We gratefully acknowledge the National Science Foundation for their support on our project 1801539, “SaTC: CORE: Medium: Situation-Aware Identification and Rectification of Regrettable Privacy Decisions”.
Project Summary
People today are faced with many privacy decisions in their daily interactions with mobile devices. In the past decade, researchers have studied the design of many tools and mechanisms, such as privacy nudges, that aim to help individuals make better privacy decisions. But just like decision support tools in other domains, these tools cannot make users perfect decision-makers. Users still make mistakes and regret their privacy decisions later. This project casts a fresh perspective on Privacy-by-Redesign by helping users revisit and rectify past privacy decisions that they may regret. In order to avoid annoying users through repetitive alerts, a focus of the project is to identify which past privacy decisions most likely trigger regrets, and to ask users to revisit only those decisions.
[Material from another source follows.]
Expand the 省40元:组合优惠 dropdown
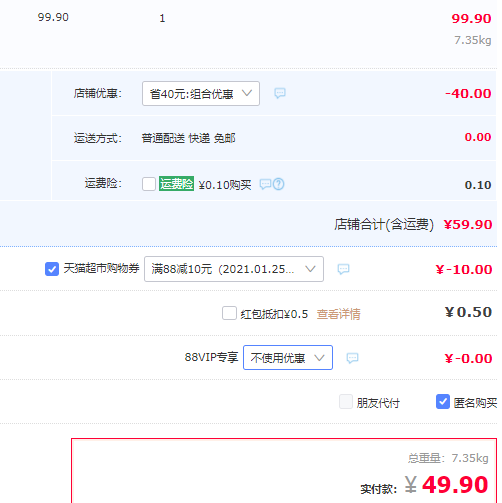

This project has high societal importance, given that more than 75% of Americans own a smartphone today and need to make frequent privacy decisions. The broader impacts of the project also reach technology developers, policy makers, and consumers by connecting the social analysis of privacy behaviors with the technical design of privacy tools.
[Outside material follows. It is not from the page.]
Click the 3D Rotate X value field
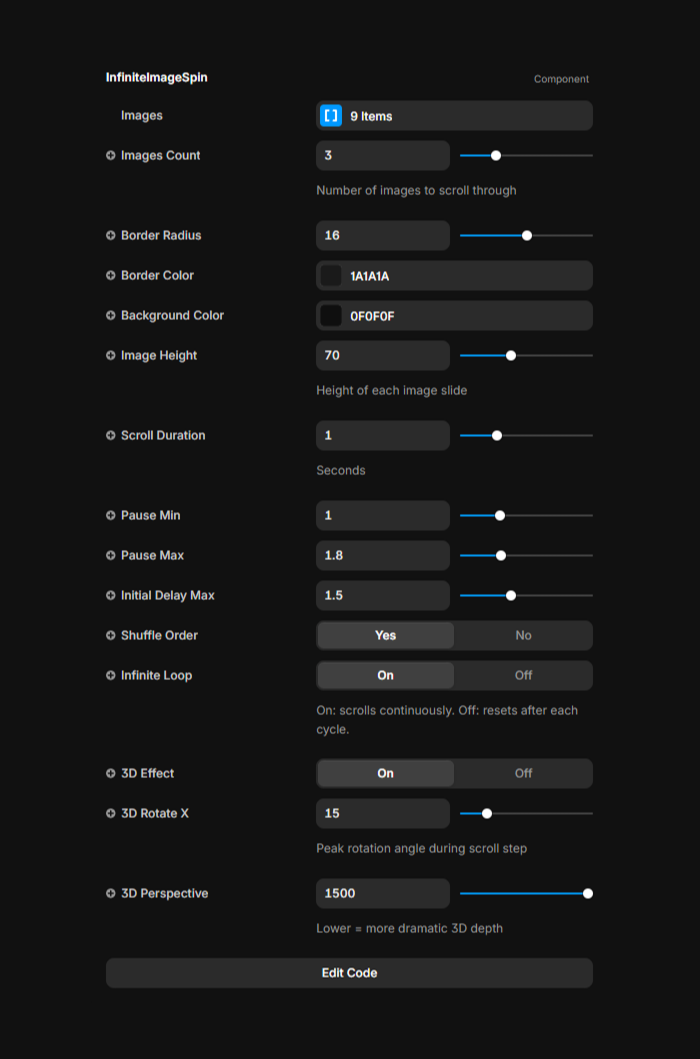 383,814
This project is rooted in integrating substantive bodies of multidisciplinary knowledge to address the acute challenges of mobile privacy. It develops a theory on how three types of factors, cognitive appraisal, affective states, and environmental cues undercut high-effort decision making and move people toward low-effort information processing, which ultimately leads to regrettable privacy decisions. For the social analysis of privacy behaviors, this project employs a novel combination of experience sampling method and factorial vignette studies to empirically validate the theoretical framework. For the technical design of privacy tools, the project develops an expert-augmented prediction model that infers from data collectible by a mobile operating system the influential factors of cognitive appraisal, affective states, and environmental cues, so as to predict the quality of a privacy decision. The long-term vision of this project is to enable technological designs that help bridge the discrepancies between users’ privacy decisions and their perceptions, especially in the context of a mobile system.